ヨハネ黙示録2章と3章に出る7つの教会の中で、フィラデルフィア教会だけは責められるところがなかった。私たちはいったいフィラデルフィア教会がどんな教会であったのかと思わされる。


    サルディスに起こったのと同じ地震がフィラデルフィアを破壊したが(A.D.17年)、A.D.90年代までに再建されていた。この繁栄した町の主要産業は農業、皮革産業や織物業であった。


    フィラデルフィア教会には、「聖なる方、真実な方、ダビデの鍵を持つ方、この方が開けると、だれも閉じることなく、閉じると、だれも開けることがない。その方が次のように言われる。
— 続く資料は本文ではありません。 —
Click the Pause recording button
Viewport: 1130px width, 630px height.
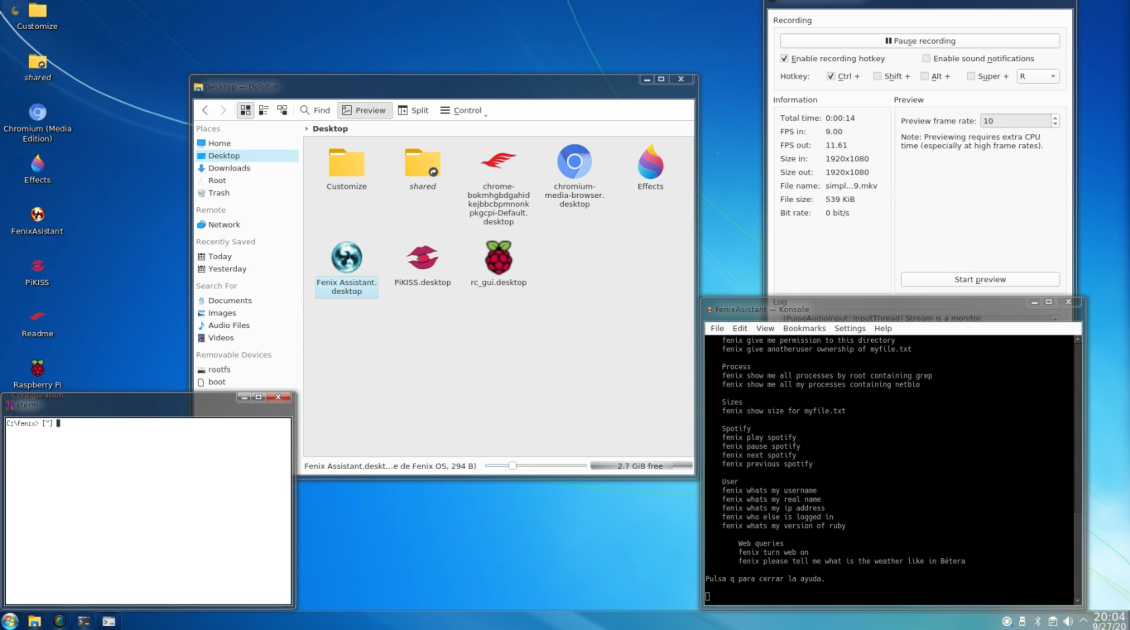click(x=919, y=41)
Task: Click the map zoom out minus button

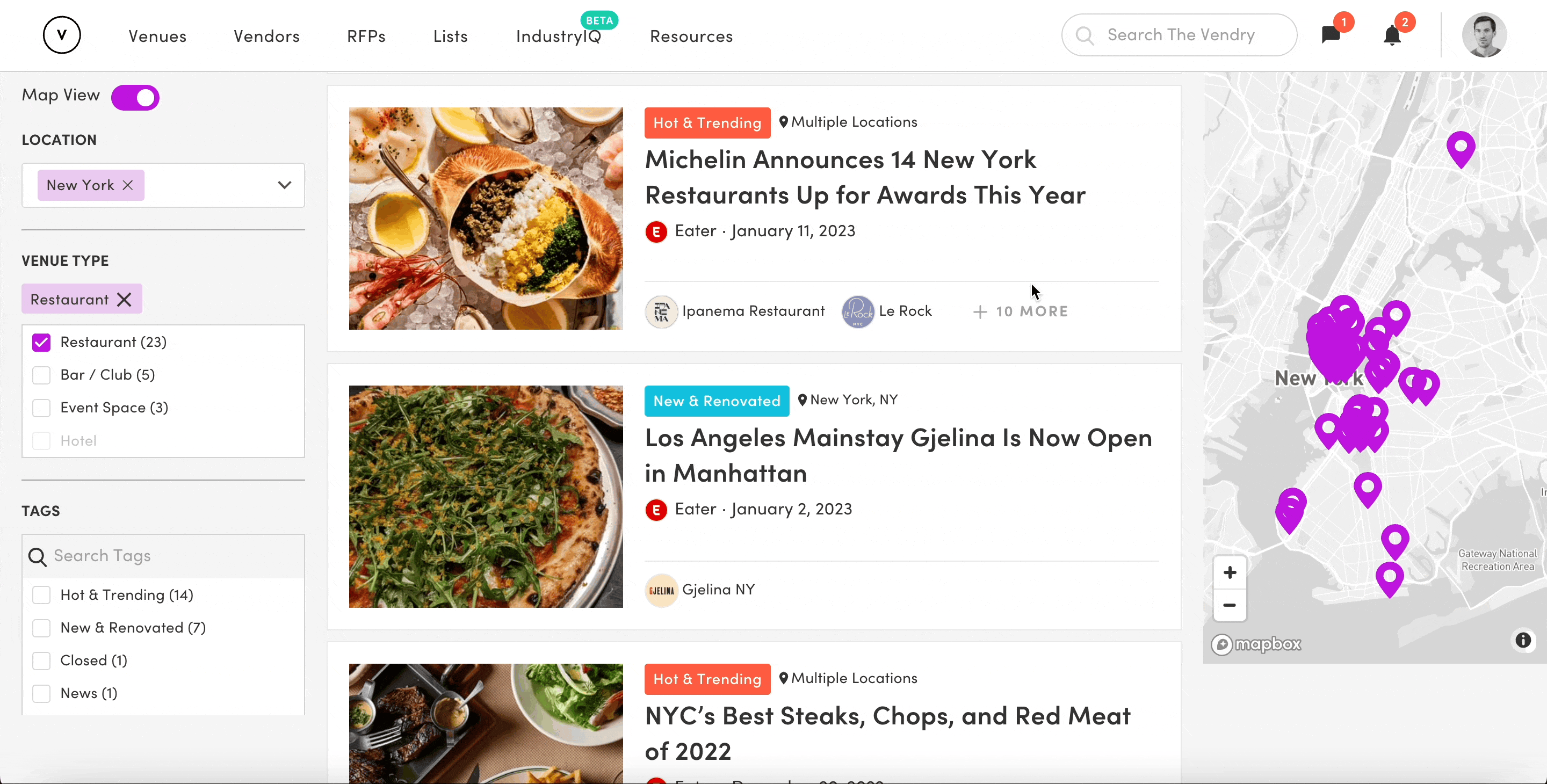Action: [x=1229, y=605]
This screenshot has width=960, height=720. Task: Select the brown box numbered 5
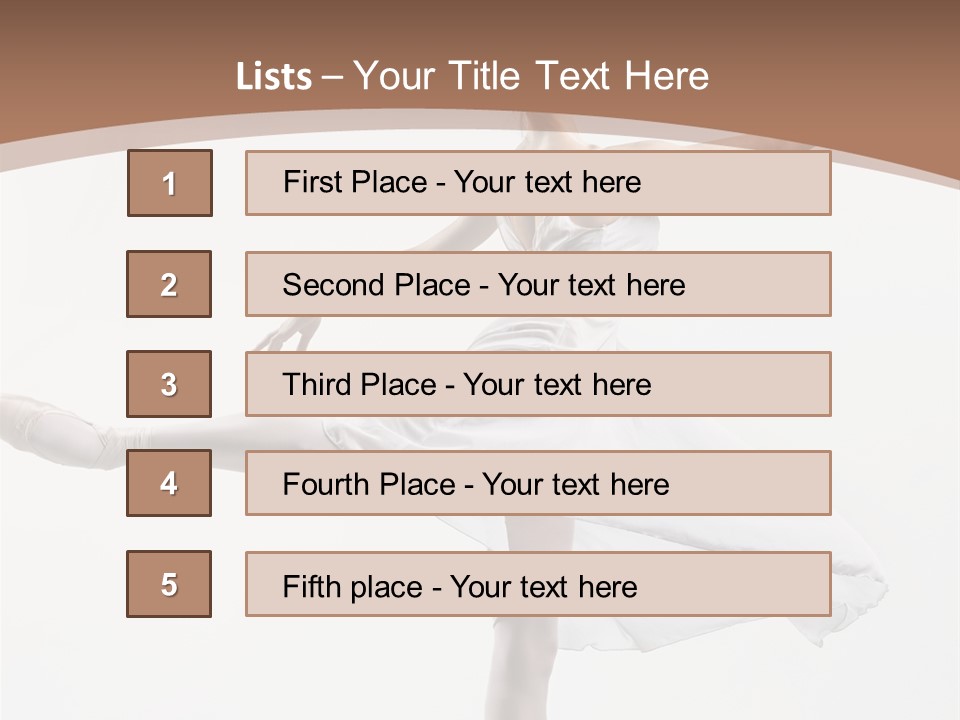(169, 584)
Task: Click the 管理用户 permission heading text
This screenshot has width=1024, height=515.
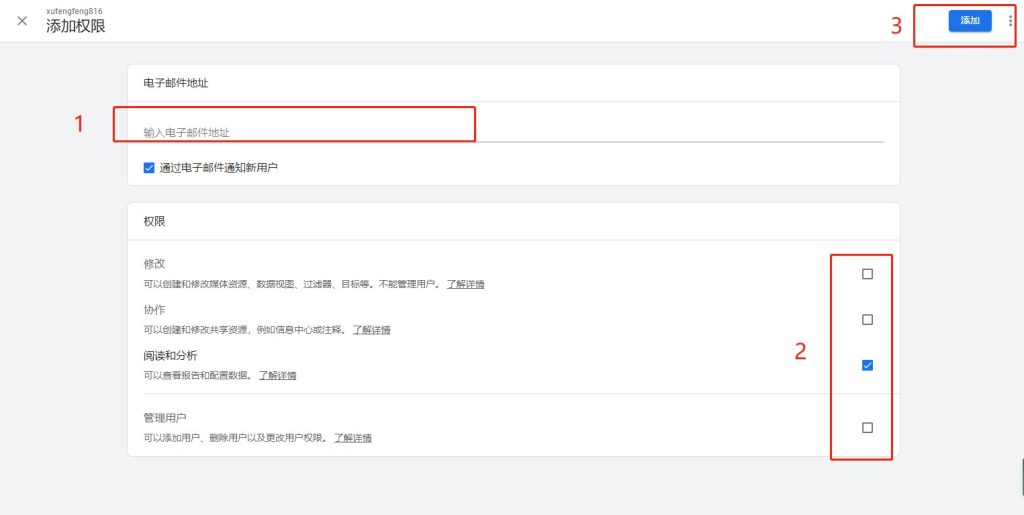Action: 165,418
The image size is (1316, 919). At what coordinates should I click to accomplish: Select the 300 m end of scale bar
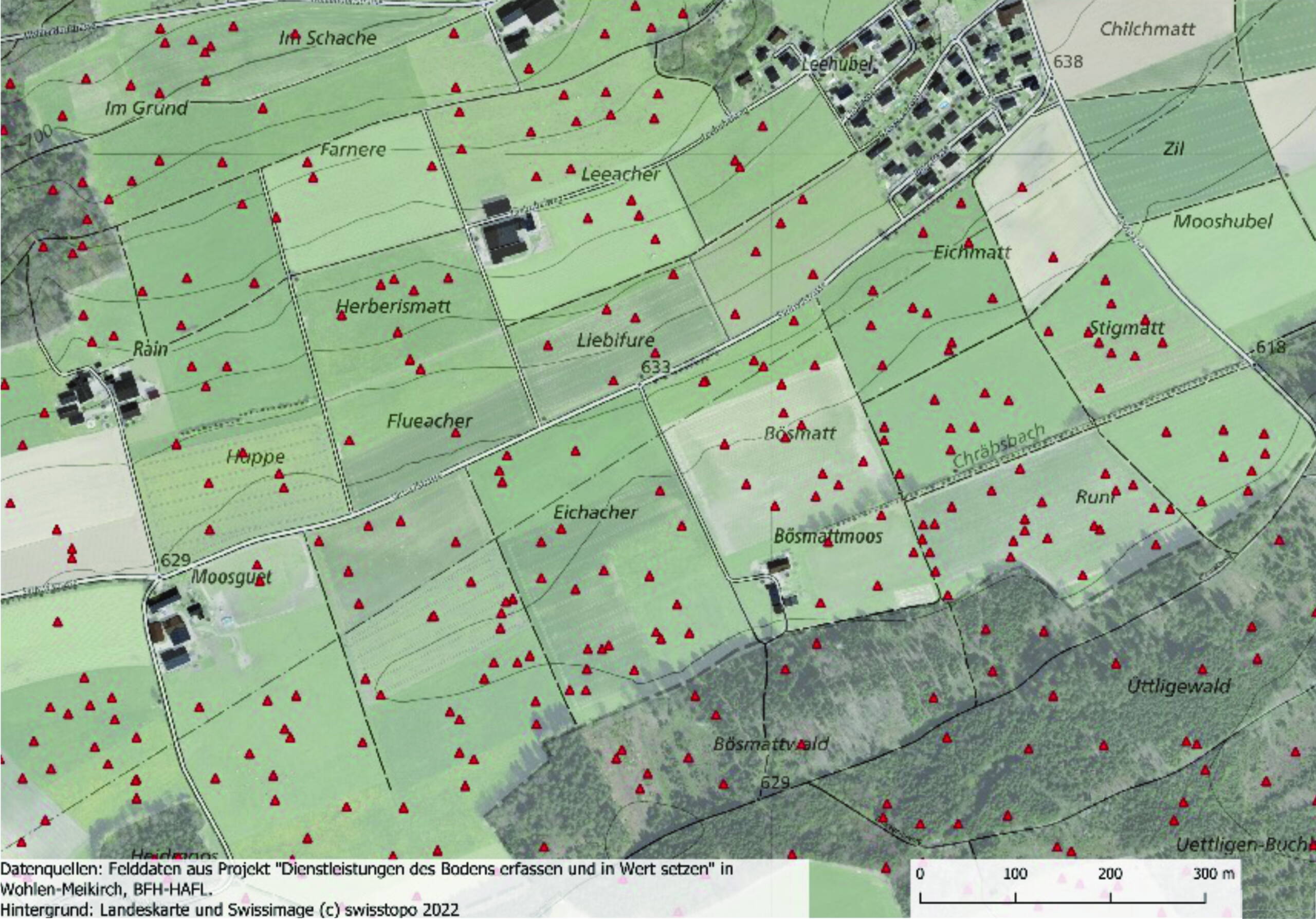(1213, 874)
」と告げられている。


    聖なる方、真実な方とは他に比べるもののいない絶対的に真実なお方ということである。ここで勝利する教会としてのフィラデルフィア教会から学ぼう。

 

 

一.ダビデの鍵を持つ教会。


    ダビデ王国の権威を象徴する鍵のことである。神は、ダビデの子孫が永遠に続く王国を支配すると約束した(サム下7:11-16、イザ9:5-6)。
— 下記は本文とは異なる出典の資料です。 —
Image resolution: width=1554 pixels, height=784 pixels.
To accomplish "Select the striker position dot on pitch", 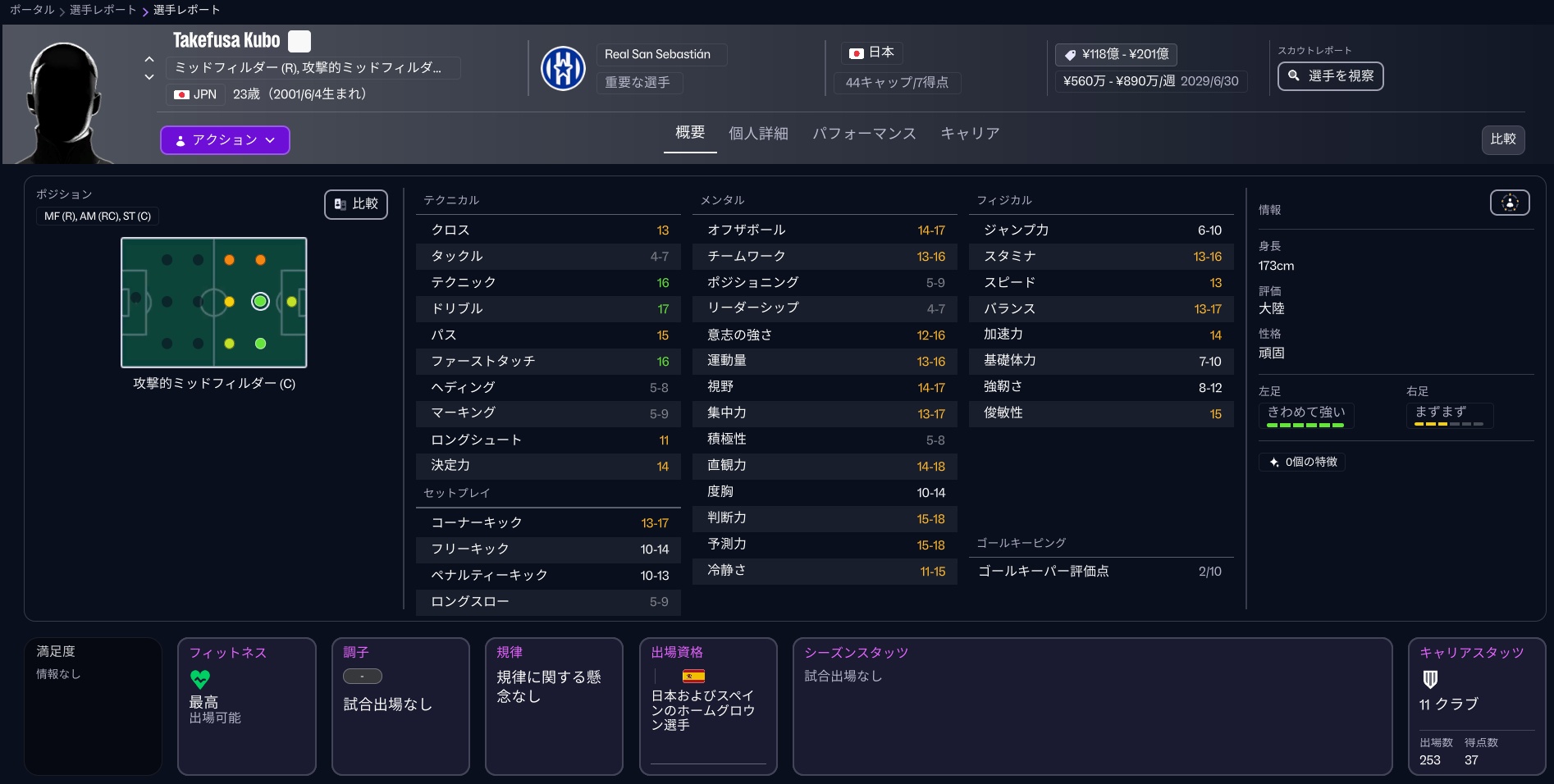I will click(291, 302).
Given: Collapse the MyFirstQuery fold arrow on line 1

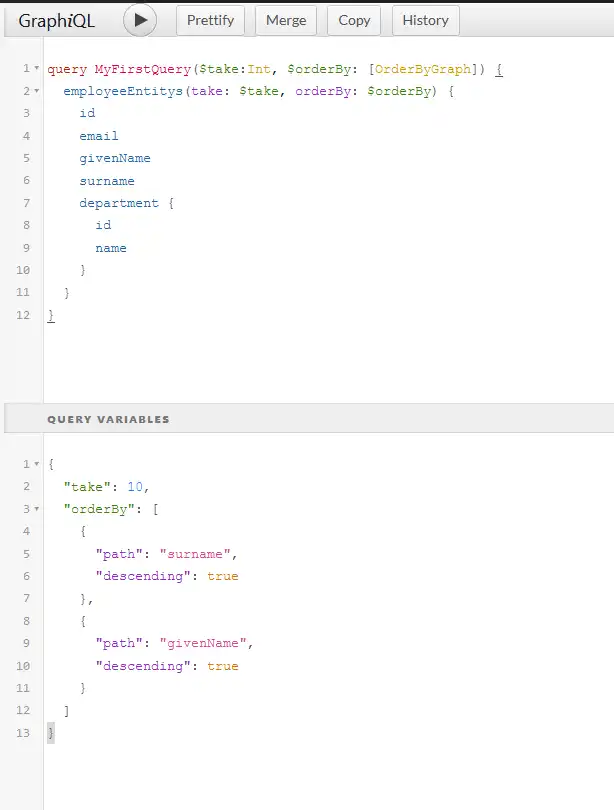Looking at the screenshot, I should (x=37, y=69).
    イエスはダビデの子孫で、これらの預言を成就する選ばれた王であった。人を永遠の栄光の座に据える権能があるお方である。

 

二.主の名を否まない教会。


    どんなことにおいても主を信じ、キリストに寄り頼んで、キリストが自分の生きる源であると知った教会ということである。


    8節に「あなたは力が弱かったが、わたしの言葉を守り、わたしの名を知らないと言わなかった。」と言われる。つまり主に対して悪いことを言わなかった。
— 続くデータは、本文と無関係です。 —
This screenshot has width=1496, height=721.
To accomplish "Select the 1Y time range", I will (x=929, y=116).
    また「あなたは忍耐についてのわたしの言葉を守った。それゆえ、地上に住む人々を試すため全世界に来ようとしている試練の時に、わたしもあなたを守ろう(10)。」と言われる。

 

三. 神の神殿の柱になる教会。


    勝利を得る者を、わたしの神の神殿の柱にしよう。彼はもう決して外へ出ることはない。わたしはその者の上に、わたしの神の名と、わたしの神の都、すなわち、神のもとから出て天から下って来る新しいエルサレムの名、そして、わたしの新しい名を書き記そう。(12)
 

   柱は家と離れ難く、家に組み込まれている。それほど密接に神と結び付けられるというのである。彼らはもはや神から離れて外に出て行くことはできない。彼らは神の名を刻まれ、完全に神のものとされる。